## Document extract
Please note that this repository does not contain the unlabelled recordings of the SINGA:PURA dataset! If you wish to access the unlabelled recordings, please refer to https://doi.org/10.21979/N9/Y8UQ6F for the full version (v1.0) of the SINGA:PURA dataset (which contains both the strongly-labelled and unlabelled recordings).

Regarding this repository

The SINGA:PURA dataset is a polyphonic urban sound dataset with spatiotemporal context that contains 6547 strongly-labelled and 72406 unlabelled recordings from a wireless acoustic sensor network deployed in Singapore to identify and mitigate noise sources in Singapore. However, this repository only contains the subset of 6547 strongly-labelled recordings from the SINGA:PURA dataset and their corresponding labels, formatted in a manner compatible with a soundata dataset loader. The recordings are all 10 seconds in length, and may have 1 or 7 channels, depending on the recording device used to record them.

The readme file in this repository ("Readme.md") contains the same information as this description: a short description on the organisation of this repository, as well our label taxonomy and the dataset itself. For full details regarding the sensor units used, the recording conditions, and annotation methodology, please refer to our conference paper below:

K. Ooi, K. N. Watcharasupat, S. Peksi, F. A. Karnapi, Z.-T. Ong, D. Chua, H.-W. Leow, L.-L. Kwok, X.-L. Ng, Z.-A. Loh, W.-S. Gan, "A Strongly-Labelled Polyphonic Dataset of Urban Sounds with Spatiotemporal Context," in 13th Asia Pacific Signal and Information Processing Association Annual Summit and Conference, 2021.

The conference paper has also been included in this repository as "APSIPA.pdf".

Directory structure

This repository contains a total of 9 files. 5 of the files ("labelled.zip", "labelled.z01", "labelled.z02", "labelled.z03", "labelled.z04") form a multi-part ZIP archive that, when extracted, contain the subset of 6547 strongly-labelled recordings (in FLAC format) in the SINGA:PURA dataset organised in folders by date of recording. The other 4 files are:

"APSIPA.pdf": A PDF copy of the conference paper describing the dataset, recording and annotation methodology in detail.

"labelled_metadata_public.csv": A CSV file containing the metadata for the 6547 strongly-labelled recordings. Each row corresponds to a single recording. See the section titled "Metadata CSV file" for more information.

## Stored data

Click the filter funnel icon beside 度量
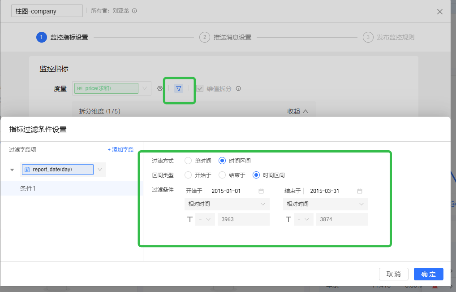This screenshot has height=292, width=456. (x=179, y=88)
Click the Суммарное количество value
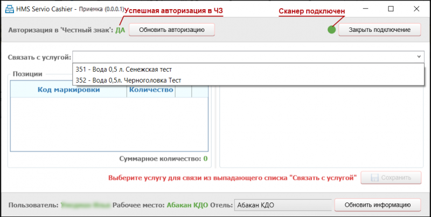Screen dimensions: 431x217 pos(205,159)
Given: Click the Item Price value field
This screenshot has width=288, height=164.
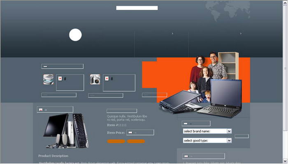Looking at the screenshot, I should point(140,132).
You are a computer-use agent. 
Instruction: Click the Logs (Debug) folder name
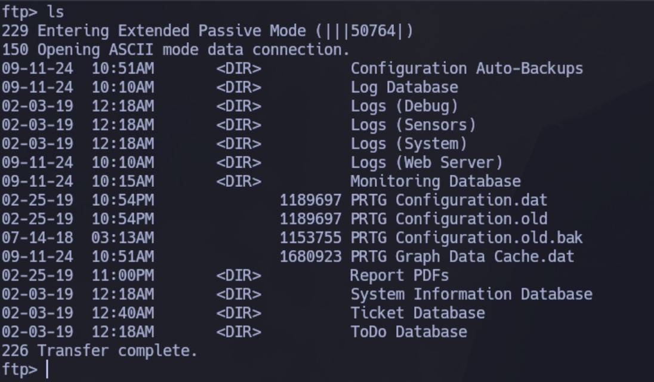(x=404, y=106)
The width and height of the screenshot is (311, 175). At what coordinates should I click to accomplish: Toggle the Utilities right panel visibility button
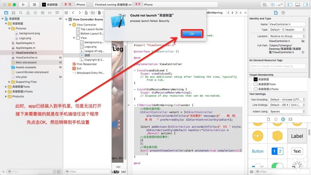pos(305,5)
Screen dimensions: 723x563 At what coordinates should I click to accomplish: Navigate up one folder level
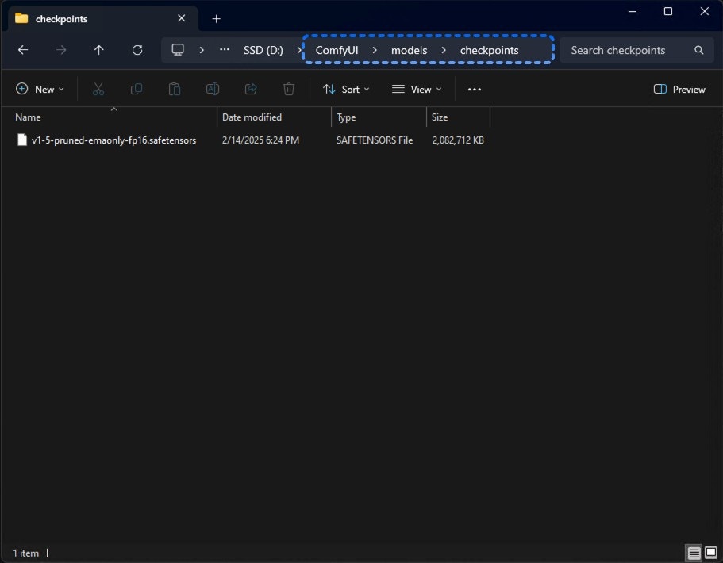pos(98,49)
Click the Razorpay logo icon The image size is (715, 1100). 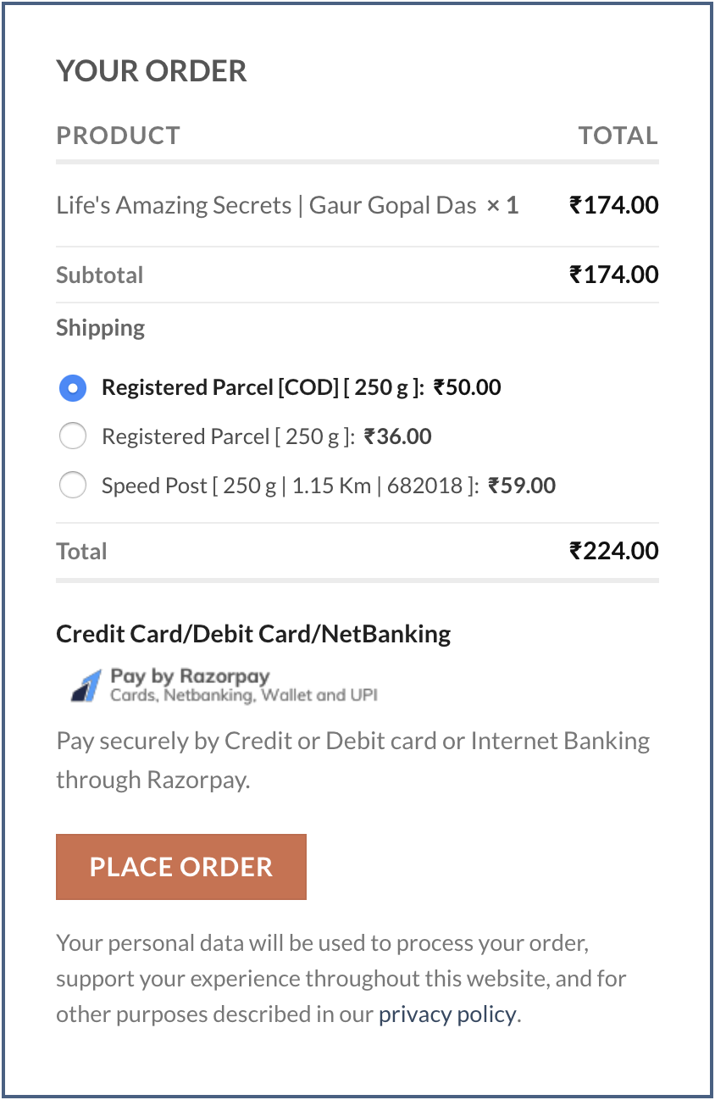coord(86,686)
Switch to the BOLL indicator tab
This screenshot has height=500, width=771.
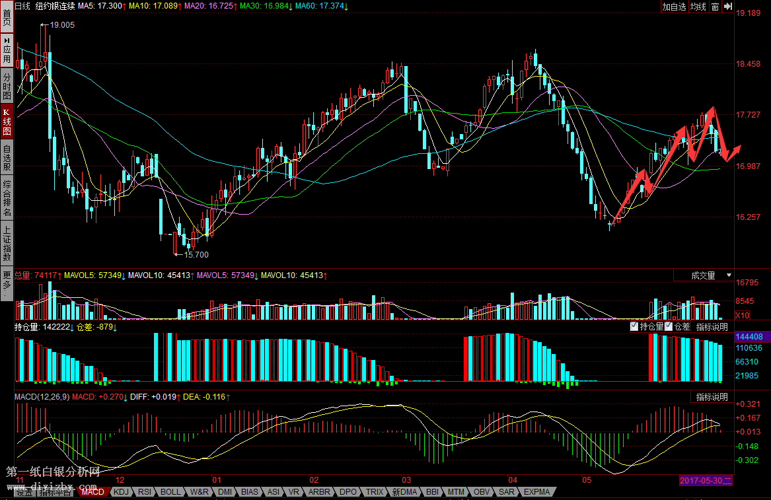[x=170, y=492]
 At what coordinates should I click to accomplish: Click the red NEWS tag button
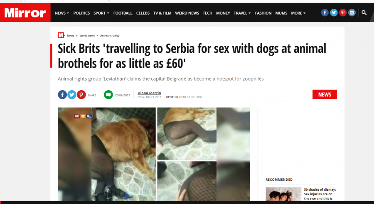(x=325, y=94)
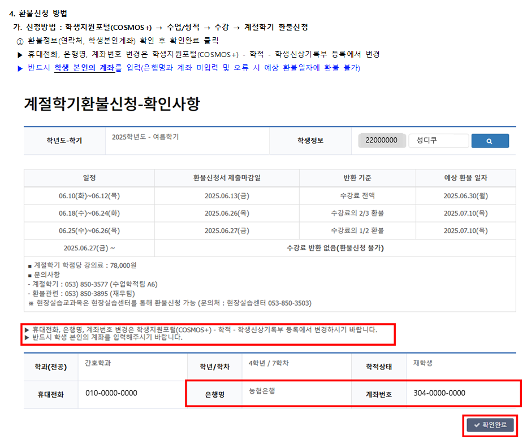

## Problems to work on
a) Answer these questions using the SINGA:PURA repository description:
(i) How many unlabelled recordings does the full SINGA:PURA dataset contain?
(ii) In what format are the recordings stored once the multi-part ZIP archive is extracted?
(iii) Under what file name is the conference paper included in the repository?
b) Reproduce a passage of the SINGA:PURA repository description word for word. Start at the words "The readme file" and end after "and Conference, 2021.".

## Answers to the tasks
a)
(i) 72406
(ii) FLAC
(iii) "APSIPA.pdf"

b)
The readme file in this repository ("Readme.md") contains the same information as this description: a short description on the organisation of this repository, as well our label taxonomy and the dataset itself. For full details regarding the sensor units used, the recording conditions, and annotation methodology, please refer to our conference paper below:

K. Ooi, K. N. Watcharasupat, S. Peksi, F. A. Karnapi, Z.-T. Ong, D. Chua, H.-W. Leow, L.-L. Kwok, X.-L. Ng, Z.-A. Loh, W.-S. Gan, "A Strongly-Labelled Polyphonic Dataset of Urban Sounds with Spatiotemporal Context," in 13th Asia Pacific Signal and Information Processing Association Annual Summit and Conference, 2021.